Vitol invests in ITM Power's hydrogen refuelling business
Photo courtesy of ITM Power

Vitol invests in ITM Power’s hydrogen refuelling business

Vitol, an energy and commodities company based in Geneva, Switzerland, has agreed to acquire 50% of ITM Power’s hydrogen refuelling subsidiary, ITM Motive Limited. Vitol has committed to investing an initial GBP30 million (USD39.7 million) in Motive, with ITM Power committing a similar sum.

The partners intend to build Motive into a pan-European hydrogen refuelling company.  Starting in the UK and expanding across Europe, Motive’s refuelling network will sell green hydrogen produced by ITM Power’s market-leading electrolyser technology. ITM Power will be the preferred supplier of energy services to Motive; it has committed 240 MW of electrolyser manufacturing capacity to the initiative.

The partners initially expect the service to be mostly used by heavy-good vehicles (HGVs) as corporations seek to reduce their carbon footprint and local and national governments look to address emissions and urban air pollution.

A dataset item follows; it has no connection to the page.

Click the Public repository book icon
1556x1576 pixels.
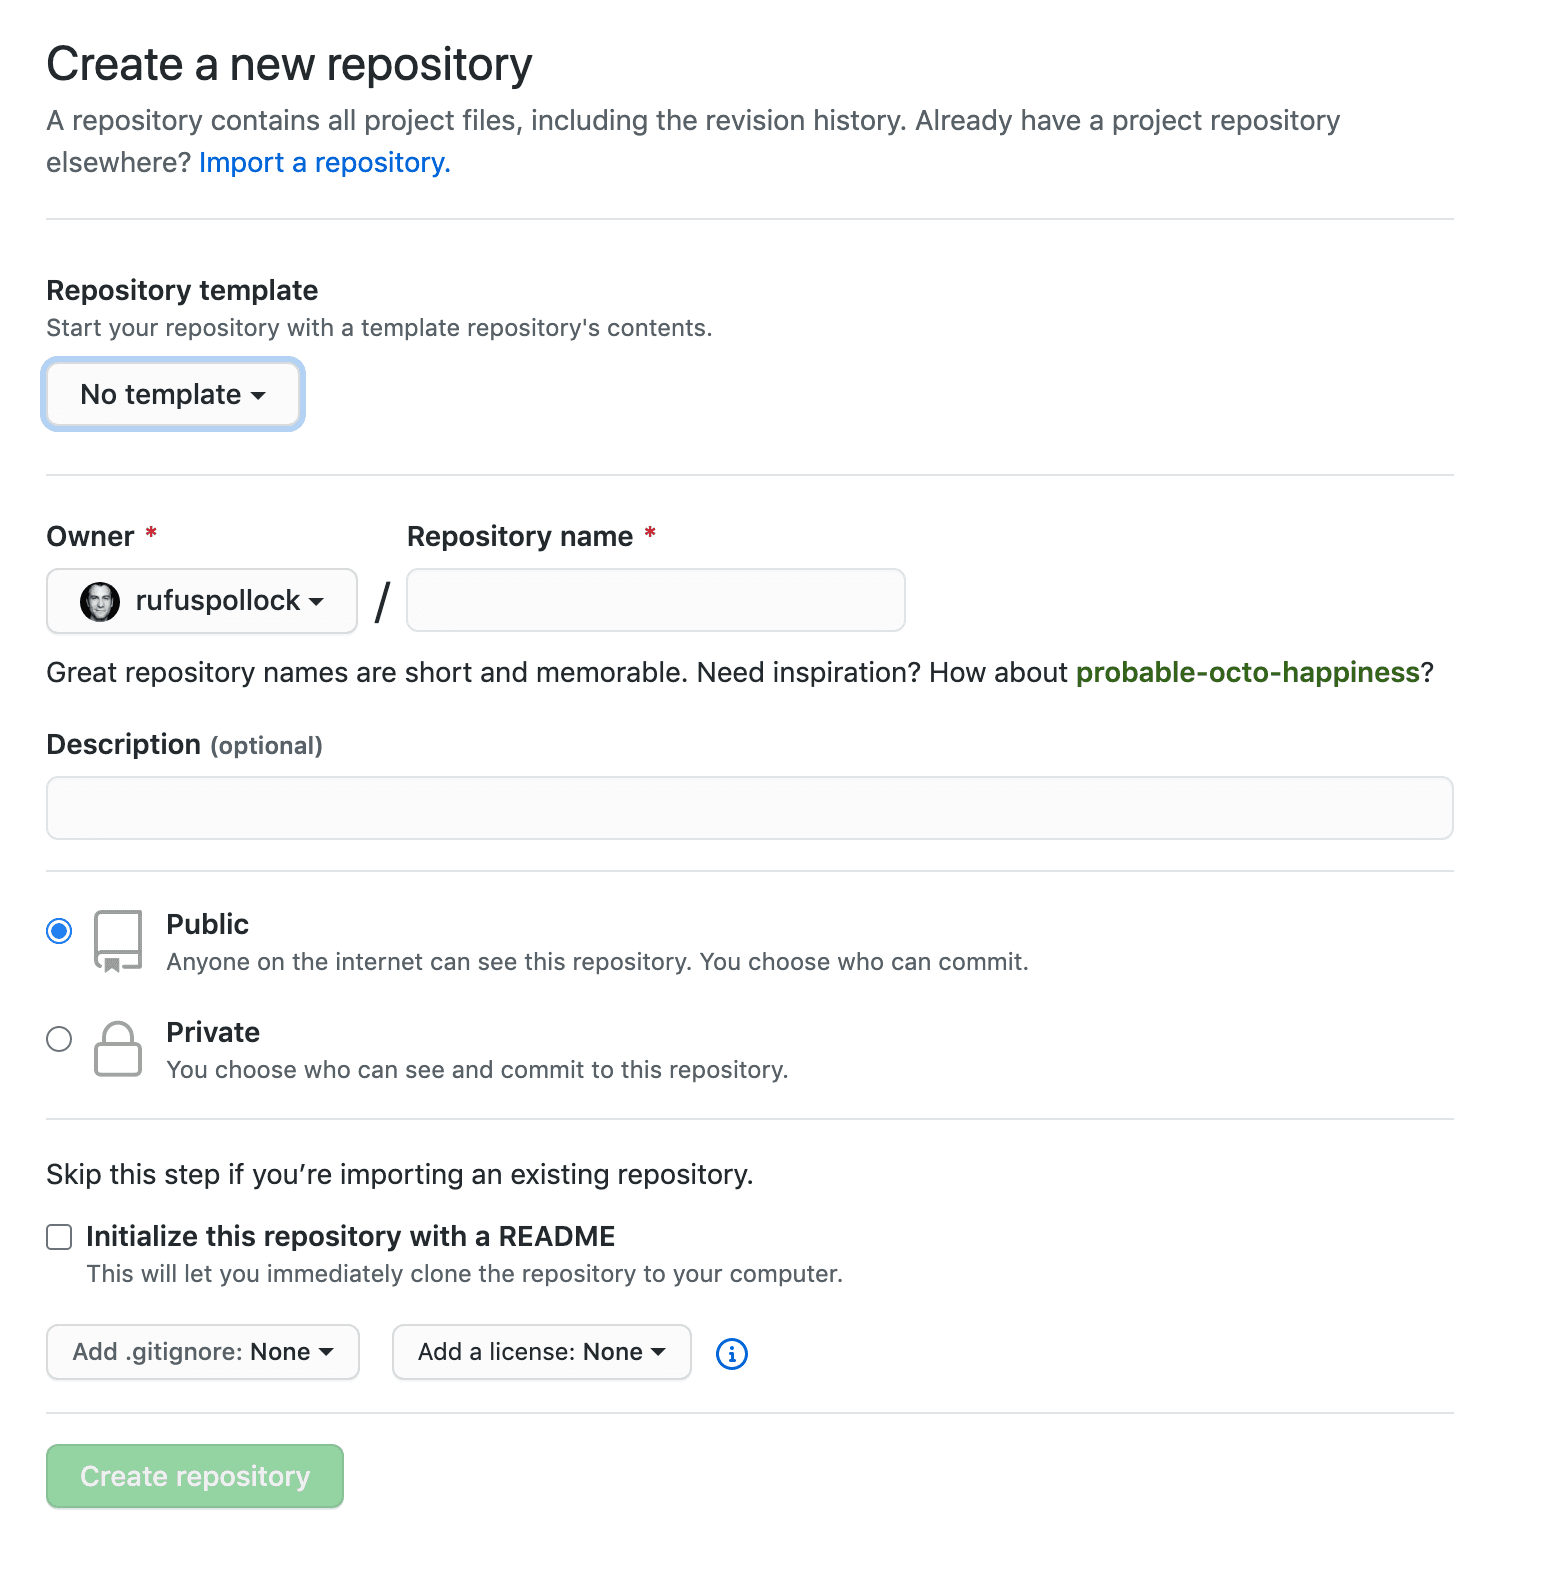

“Vitol aims to be at the heart of the energy transition.  Hydrogen has a key role to play in decarbonising transport and ITM Power’s leading proprietary Gigastack electrolysers can produce green hydrogen at scale and cost efficiently. Our partnership will enable us to build Motive into a gas-for-transport company for the future, complementing our other sustainable transport initiatives, from LNG/biogas network Liquind, through to fleet EV solutions,” said Chris Bake, head of origination for Vitol.

Last year, Vitol invested USD50 million in India’s electric mobility firm SUN Mobility to facilitate its expansion across its core market of India and further afield, including markets where Vitol has a presence. With the investment from Vitol, SUN Mobility said “we plan to expand our footprint to all major cities. We plan to install 500 SWAP Points in India by the end of 2022.”

SUN Mobility has developed a cost effective and durable solution for the electrification of fleet and livelihood vehicles, such as three-wheeler, two-wheelers, taxis and cargo vehicles, in India and other emerging markets. Its battery swapping system allows for a lower total cost of ownership relative to the combustion engine and fixed battery alternatives.